Très prisé des recruteurs, ce diplôme ultrasélectif est un bon moyen de donner un coup d'accélérateur à sa carrière. Conseils pour faire d'une formation onéreuse un pari gagnant sur l'avenir.
A 29 ans, Guillaume Runser s'est décidé à franchir le pas : en septembre, cet ingénieur en informatique qui souhaite évoluer vers le marketing a intégré le MBA de la Rotterdam School of Management, aux Pays-Bas. Objectif, développer sa connaissance du business et du monde de l'entreprise afin de décrocher un job à responsabilités. « En analysant les possibilités d'évolution au sein de mon ancienne entreprise, j'avais compris qu'atteindre mes objectifs de carrière prendrait des années. Un MBA était le meilleur et le plus sûr moyen de crédibiliser une candidature à l'extérieur », raconte-t-il.

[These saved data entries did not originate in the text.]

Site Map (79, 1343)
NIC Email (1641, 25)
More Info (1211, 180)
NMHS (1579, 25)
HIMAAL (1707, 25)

Rouler sa bosse avant de se lancer
Comme lui, nombre de jeunes cadres qui cherchent à prendre rapidement du galon où à négocier un virage professionnel font le pari de démissionner pour frapper à la porte des MBA (master of business administration). Un risque limité : selon une étude conduite par QS, l'organisateur du World MBA Tour, auprès de 500 recruteurs de tous les pays, le salaire moyen proposé aux titulaires de MBA a progressé de 6 % en 2006 partout dans le monde et dans tous les secteurs. Pour la première fois, il est passé au-dessus de la barre des 90 000 dollars par an (68 500 euros).

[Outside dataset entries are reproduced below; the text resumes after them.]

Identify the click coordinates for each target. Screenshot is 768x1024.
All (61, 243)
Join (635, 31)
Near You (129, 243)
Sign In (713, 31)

Si pour nombre de jeunes cadres faire un MBA en début de carrière va de soi, la question est de savoir quand déposer son dossier. « La valeur d'un MBA dépend beaucoup de celle de ses participants. Plus ils ont de pratique, plus la confrontation de leurs expériences durant les travaux de groupe sera riche », tranche David Sims, responsable du MBA de Cass Business School. Il suggère donc aux candidats de rouler leur bosse trois à cinq ans avant de se lancer. Inversement, l'Essec, Grenoble Ecole de management ou Cranfield (Royaume-Uni) ont choisi d'ouvrir leur MBA aux jeunes diplômés en quête d'une reconnaissance rapide à l'international.

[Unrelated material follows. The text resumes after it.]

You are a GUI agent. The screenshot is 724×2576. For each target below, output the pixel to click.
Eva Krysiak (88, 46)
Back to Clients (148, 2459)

Quelle que soit sa stratégie, il faut peaufiner sa candidature très en amont pour avoir une chance d'être admis, la sélection dans les MBA les plus cotés étant impitoyable (sur dossier, puis sur entretiens). Faire un MBA dans le pays où l'on ambitionne de travailler, regarder si on y trouve une association d'anciens puissante, se faire une idée claire de la carrière envisagée sont des pistes. Les MBA ont tous leurs points forts, et leur réputation varie selon les secteurs (voir tableau ci-contre). Il convient de confronter ensuite sa short list aux classements internationaux. QS propose sur son site (www.topmba.com) une base de données qui permet à chacun de dénicher le MBA lui correspondant le mieux.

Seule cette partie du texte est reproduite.